ATLANTA - DECEMBER 4:  Former Auburn Tigers player Bo Jackson looks into the crowd during the 2010 SEC Championship against the South Carolina Gamecocks at Georgia Dome on December 4, 2010 in Atlanta, Georgia. (Photo by Mike Zarrilli/Getty Images)
Mike Zarrilli/Getty Images
Ian HanfordFeatured ColumnistDecember 8, 2012

Bo Jackson is one of the best athletes of all time, and ESPN's 30 for 30 documentary "You Don't Know Bo" will showcase that on Saturday at 8:00 p.m. CT.

Two-sport athletes don't exist anymore. Even if they do, none of them reach the level that Jackson did. He was a Pro Bowl running back and a Major League Baseball Comeback Player of the Year.

Saturday night's film will showcase how Jackson came to be. According to Alabama.com, "Jackson's emergence from an impoverished childhood in Bessemer to multi-sport superstardom is the stuff of legends, and that's exactly how filmmaker Michael Bonfiglio portrays Jackson's early life."

As the site mentions, the story could remind you of previous ESPN stories, like that on Marcus Dupree.

Jackson didn't come from a lot, but his story showed the triumph of human spirit if the talent is there.

The film also goes into Jackson's recruitment. It shows the battle that in-state rivals Auburn and Alabama had to recruit him, which should ring true with today's college football fans as well. Recruiting battles are no different today than they used to be.

Saturday night's film is going to be interesting, but focus on one thing if possible: Jackson is one of the best athletes of all time. If he had focused on either football or baseball, he could have been an All-Star talent in both.

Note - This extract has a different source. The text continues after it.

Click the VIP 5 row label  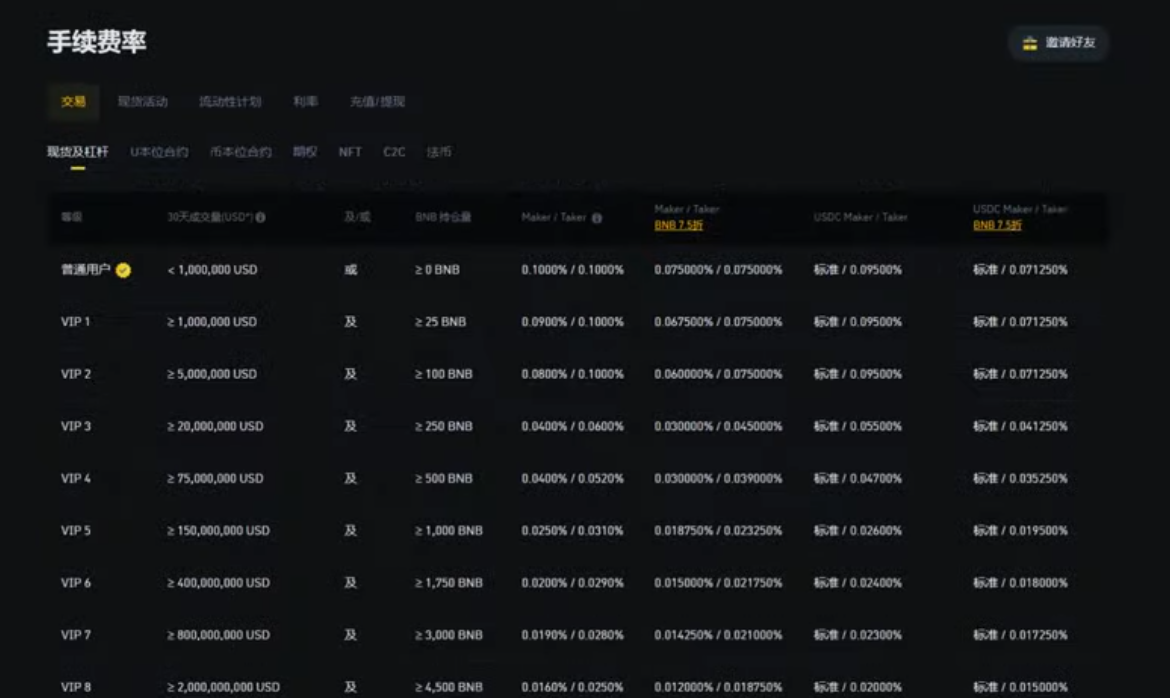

He's a unique specimen. At 6'1'' and around 230 pounds, he had the prototypical build for an NFL running back. He also had the build to be an excellent power hitter and defensive outfielder—both of which he wound up being.

ESPN's 30 for 30 films are almost always good, but this is one that people need to pay attention to. Two-sport athletes are pretty much a dead breed, and Jackson will always be the prime example of what they're supposed to be.

It's always a good idea to watch these documentaries, but Jackson is a once-in-a-lifetime talent. It's time for people to learn about him and how good he really was.